Vera’s letter had come in early August, and within a week Mog reported two deaths from Spanish flu in the village, both women in their mid-twenties. Garth noticed that the bar was becoming less busy, he thought because people felt it best to stay out of crowded places. In the queues at the shops everyone seemed to know someone who had this terrible flu, or had already died from it.

Soon it was obvious that the press weren’t scaremongering or using the epidemic as a diversion from reporting on the war. The flu was here, cutting down people who had been healthy and strong. Belle saw two hearses pass the door of the Railway in just the time it took her to clean the brass on the doors one morning. Fear was in the air; she saw it in women’s faces as they hurried to the shops, and Mog’s sewing circle stopped meeting, whist drives were cancelled and people walked rather than catch the omnibus.

Then Garth became ill. Mog had never known him even to have a cold before, but he complained of a sore throat at midday, and by four in the afternoon he was shivering so violently he had to take to his bed.

Dr Towle came that evening and told Mog she was to wear a gauze mask over her mouth and nose while taking care of him.

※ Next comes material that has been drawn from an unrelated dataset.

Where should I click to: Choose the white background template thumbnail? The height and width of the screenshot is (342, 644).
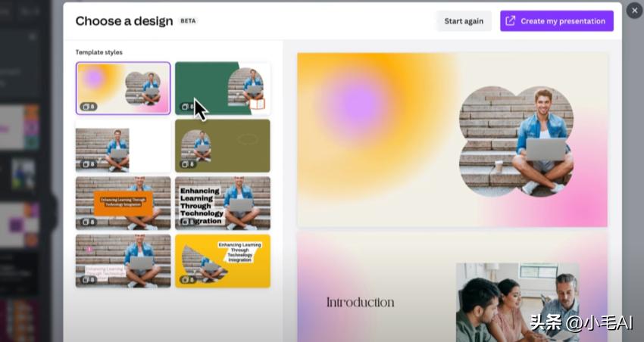pos(123,145)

All he could prescribe was plenty of fluids, and to sponge Garth down if he grew feverish.

‘Stay away,’ he said firmly to Belle and Jimmy who were hovering by the bedroom door. ‘Leave Mrs Franklin to nurse her husband. And keep the bar closed for the time being.’

Belle heard Mog come out of her bedroom during the night and slipped out of bed to catch up with her as she was going downstairs, her arms full of bedlinen.

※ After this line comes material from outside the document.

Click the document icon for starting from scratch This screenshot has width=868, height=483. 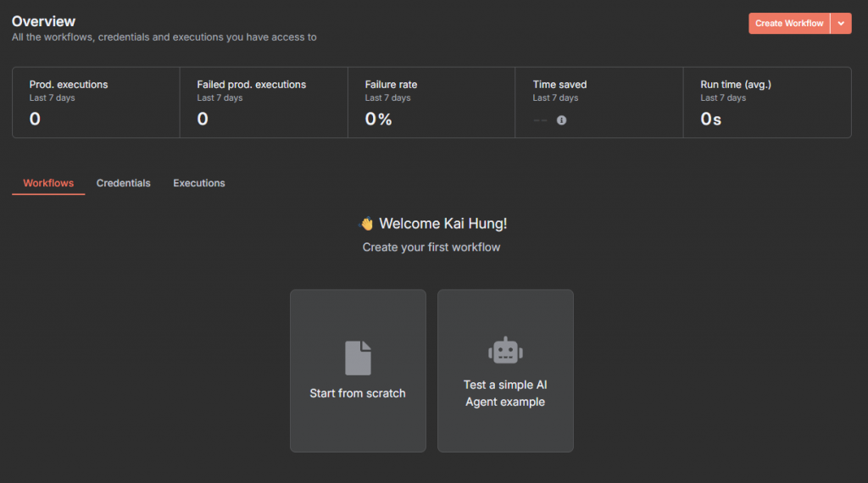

‘How is he?’ Belle asked. ‘Can I do anything?’

‘He’s really poorly,’ Mog said, her lower lip quivering. ‘He’s lost control of …’ She stopped short in embarrassment and Belle realized the sheets were soiled. ‘He’s delirious. I’ll just take these down to put into soak.’

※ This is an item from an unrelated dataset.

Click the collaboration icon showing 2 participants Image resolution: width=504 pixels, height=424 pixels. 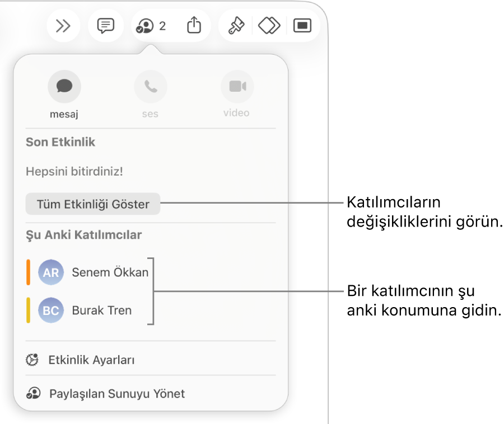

‘I’ll do that,’ Belle said, taking the bundle. ‘I’ll make you some tea too. Would you like a sandwich or something?’

Mog shook her head. ‘I couldn’t eat, I’m too scared. I know he’s a strong man, but this is really serious.’

‘Things always look worse at night,’ Belle said to reassure her. ‘You go back in with him and I’ll see to these. I’ll tap on the door with your tea in a minute.’

‘Could you get me some more sheets and another towel?’ Mog said. ‘I’ve changed the bed, but it’s bound to happen again. I could do with some more hot water too.’

The next morning when Mog came out of the bedroom again, her face was grey with exhaustion. ‘He’s even worse,’ she said. ‘I’ve sponged him all over, tried to make him drink, but I can’t bring his temperature down. He doesn’t even know me.’

Belle washed the soiled sheets and towels and hung them out to dry. She made some beef broth and tried to persuade Mog to let her sit with Garth so she could get some sleep.

‘He’s my husband and I have to look after him,’ Mog said. ‘I’m worried enough that you might catch it just from being in the same house. So don’t come close to me. And don’t you dare go in that room.’

Belle and Jimmy felt they had to obey her wishes. Jimmy sat in the yard outside while Belle busied herself with chores. Later she managed to get Mog to eat some scrambled egg and toast, but she scuttled back upstairs immediately afterwards, and as she opened the bedroom door, from downstairs Belle heard Garth call out something unintelligible.

‘I’m going to go and get the doctor again,’ she said to Jimmy. ‘I’ll be as quick as I can.’

A stout, middle-aged woman answered the door at the surgery. She was wearing a navy-blue dress and looked like a housekeeper. ‘The doctor is out on his rounds,’ she said curtly, when Belle asked that he called to see her husband. ‘As you can imagine, he’s rushed off his feet with this epidemic. He’s been telling those he can’t get round to see to cool the patients down and make them drink; there is nothing more he can do.’

‘But I’m afraid Mr Franklin will die,’ Belle implored her.

‘I’ll tell him you called,’ the woman said. ‘That is all I can do.’

The doctor didn’t call. By midnight Belle knew he wasn’t coming and she was getting more and more frightened. Mog was exhausted, she’d washed and changed Garth dozens of times, tried to make him drink, and she wouldn’t allow Belle to take over so that she could get a couple of hours’ sleep.